After the defeat of the Strandzha commune during the Preobrazhenie Uprising, he dealt with the accommodation of the rebels who withdrew from Ottoman Thrace to Bulgaria. He published articles in the Bulgarian and foreign press, appealing to the international community for intervention in the resolution of the Eastern question in the Balkans. Together with Varban Kilifarski he also published various newspapers of their own. At the outbreak of the Balkan War in 1912, Gerdzhikov headed the Lozengrad guerrilla unit of the Macedonian-Adrianopolitan Volunteer Corps. He was mobilized into the Bulgarian Army and participated in World War I, serving in the Forty-third Infantry Regiment.

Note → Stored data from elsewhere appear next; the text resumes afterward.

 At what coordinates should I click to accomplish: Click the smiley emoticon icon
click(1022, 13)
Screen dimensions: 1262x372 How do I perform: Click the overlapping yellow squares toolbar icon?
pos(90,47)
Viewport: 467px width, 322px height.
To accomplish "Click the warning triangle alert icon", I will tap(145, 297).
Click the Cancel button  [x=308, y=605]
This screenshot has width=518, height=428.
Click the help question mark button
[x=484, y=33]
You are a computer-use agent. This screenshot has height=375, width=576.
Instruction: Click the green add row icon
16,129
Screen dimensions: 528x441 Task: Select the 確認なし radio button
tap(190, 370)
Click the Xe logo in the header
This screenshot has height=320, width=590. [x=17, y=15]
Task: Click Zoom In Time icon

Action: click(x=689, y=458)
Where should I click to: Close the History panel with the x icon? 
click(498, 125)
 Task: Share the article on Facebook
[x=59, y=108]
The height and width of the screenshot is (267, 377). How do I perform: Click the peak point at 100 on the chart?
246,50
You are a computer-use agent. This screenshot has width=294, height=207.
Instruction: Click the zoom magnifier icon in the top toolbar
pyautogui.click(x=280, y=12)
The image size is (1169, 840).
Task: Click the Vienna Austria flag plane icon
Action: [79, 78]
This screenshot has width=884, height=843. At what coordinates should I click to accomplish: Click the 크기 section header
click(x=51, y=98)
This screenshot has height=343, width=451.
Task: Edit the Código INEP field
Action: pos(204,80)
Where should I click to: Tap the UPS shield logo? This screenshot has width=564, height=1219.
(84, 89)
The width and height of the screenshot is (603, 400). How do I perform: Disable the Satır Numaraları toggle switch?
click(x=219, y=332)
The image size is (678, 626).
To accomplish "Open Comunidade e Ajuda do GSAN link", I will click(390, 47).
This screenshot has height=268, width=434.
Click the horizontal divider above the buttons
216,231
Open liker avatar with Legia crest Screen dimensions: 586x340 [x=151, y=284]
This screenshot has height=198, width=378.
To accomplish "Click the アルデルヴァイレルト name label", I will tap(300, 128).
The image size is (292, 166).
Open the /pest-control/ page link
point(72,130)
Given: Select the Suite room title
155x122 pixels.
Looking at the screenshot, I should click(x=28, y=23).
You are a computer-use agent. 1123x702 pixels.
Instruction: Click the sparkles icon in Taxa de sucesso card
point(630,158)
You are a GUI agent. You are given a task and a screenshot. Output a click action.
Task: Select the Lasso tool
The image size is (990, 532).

After the War, he was a member of the Provisional representation of the former United Internal Revolutionary Organization and later joined the IMRO (United). Gerdzhikov participated in the Constantinople Conference of the IMRO (United) in 1930 and was a member of the Central Committee as a member of the Foreign Office. But after the conference he did not leave for Berlin, to participate in the Central Committee, but returned to Bulgaria in 1931. He became a journalist and translator. On the eve and during the Second World War, 1939–1945, due to his advanced age, he was mainly engaged in journalism. He has collaborated on a number of periodicals. Although some of his associates were involved in the resistance movement, Gerdzhikov remained aloof, although he maintained ties with them. Following the September 9 coup, he signed in Sofia "Appeal to the Macedonians in Bulgaria".

Gerdzhikov died in 1947, disappointed with the new communist authorities.